--- What to produce ---
Render every line of the records below as a JSON list of strings, one string per line, with blank lines skipped. Omit the pictures from the list.

--- Rows ---
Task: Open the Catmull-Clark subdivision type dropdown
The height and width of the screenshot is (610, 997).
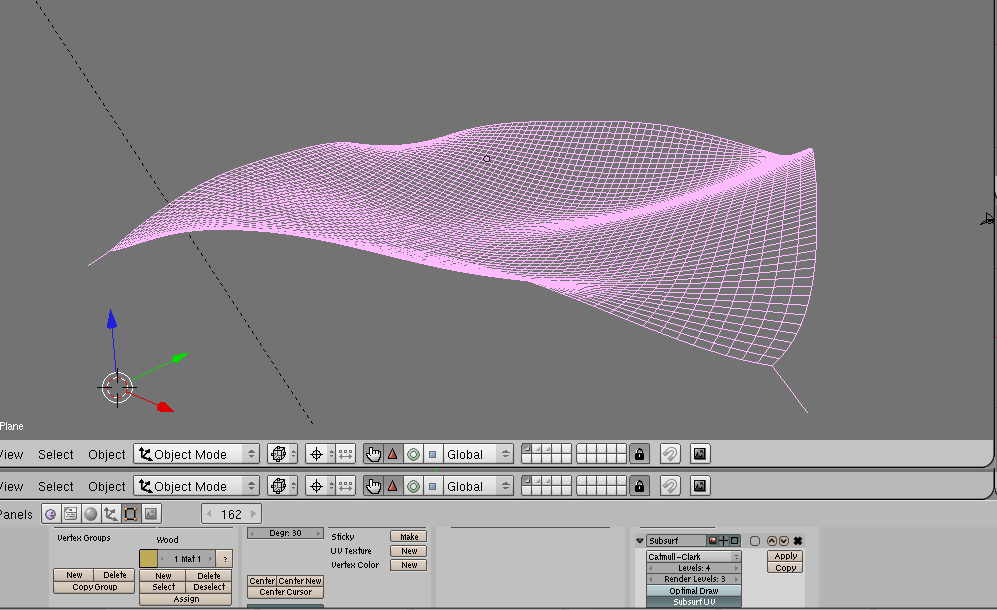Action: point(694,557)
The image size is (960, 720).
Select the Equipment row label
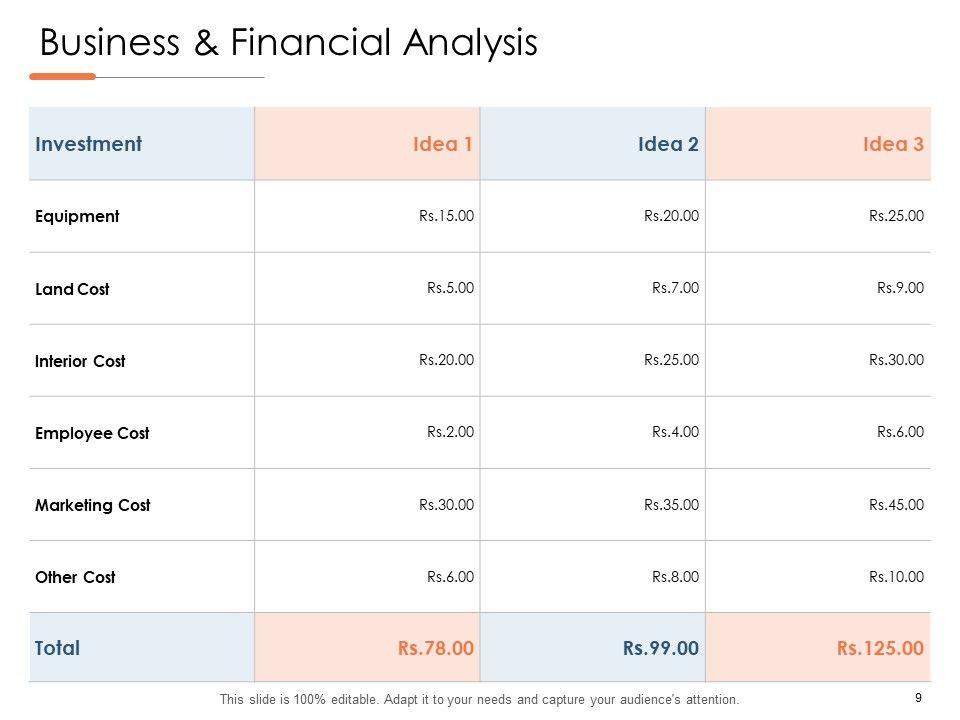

--- Answer for the task ---
[
  "Task: Open the Catmull-Clark subdivision type dropdown",
  "The height and width of the screenshot is (610, 997).",
  "Action: point(694,557)",
  "The image size is (960, 720).",
  "Select the Equipment row label"
]